---------- Reading passage ----------

Ralph Ellison , Invisible Man
In short, it is becoming a matter of urgency to know whether social critique is to be made by virtue of a presupposition that is not at all social (an ontology of Being-tout -court, as it were) or by virtue of an ontology of being-in-common, that is, of the plural singular essence of Being. That is why the subject of “ontology” first of all entails the critical examination of the conditions of critique in general.
Jean-Luc Nancy , Being Singular Plural
End Abstract

Point of Departure

Michel Foucault posits provocatively in the opening moments of his 1977–1978 lectures at the College de France that the transition from what he calls the “pastoral of souls” to the “political government of men”1 poses a particularly difficult problem for thinking:
It should be understood, of course, that I will not try even to sketch the series of transformations that actually brought about the transition from this economy of souls to the government of populations…
It would be interesting to see how these series of insurrections, these revolts of conduct, spread and what effects they have had on revolutionary processes themselves, how they are controlled and taken in hand, and what was their specificity, form, and internal law of development. Well, this would be an entire field of possible research.2
This text assumes that there is indeed an “entire field of possible research” in the offing and this project endeavors to follow the exhortation from Ralph Ellison’s Invisible Man employed as the epigraph here and “slip into the breaks and look around.” I intend to take Foucault seriously in two important ways: first to posit that transition between subject positions is an identifiable phenomenon and second, in contradistinction to Foucault, to take up the “series of transformations” he identifies as the central point of inquiry of this effort.

----------

- _Required tasks_
(1) Please decide whether each statement agrees with the excerpt about Foucault's lectures, answering yes or no and quoting the words that settle it: (a) Foucault gave the lectures in question at the College de France in 1977–1978. (b) Foucault says he will sketch the series of transformations behind the transition from an economy of souls to the government of populations. (c) The author plans to make the "series of transformations" the central point of inquiry.
(2) In the excerpt about Foucault's lectures, what exhortation from Invisible Man does the project try to follow?
Base every answer on the excerpt about Foucault's lectures and nothing else.

---------- Data provided ----------

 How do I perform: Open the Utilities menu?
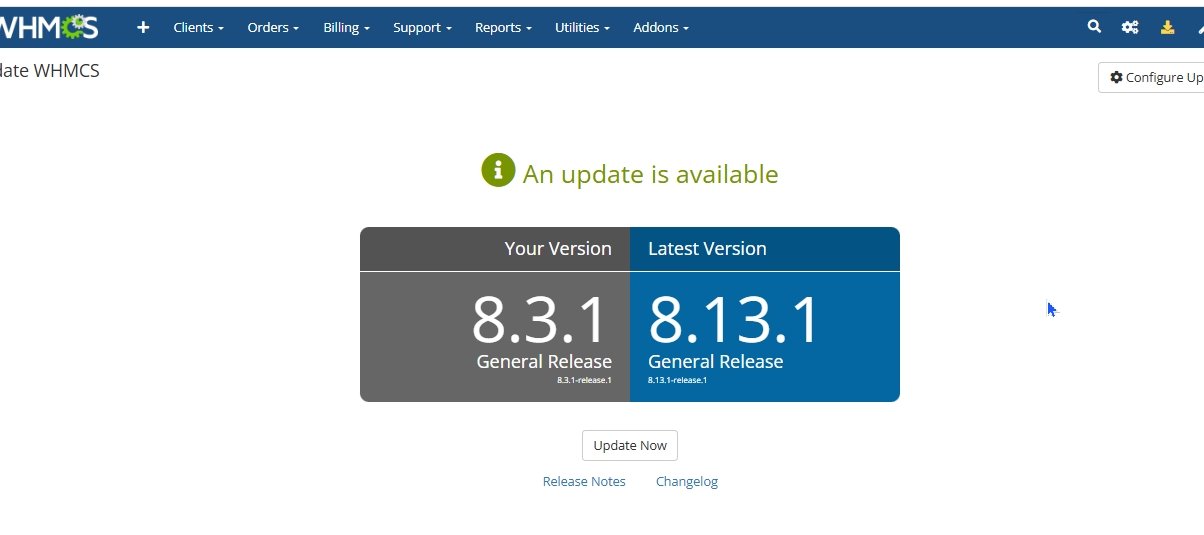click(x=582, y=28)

----------

- _Set of answers_
(1)
(a) Yes: "his 1977–1978 lectures at the College de France"
(b) No: "I will not try even to sketch the series of transformations"
(c) Yes: "to take up the “series of transformations” he identifies as the central point of inquiry of this effort"

(2) To "slip into the breaks and look around."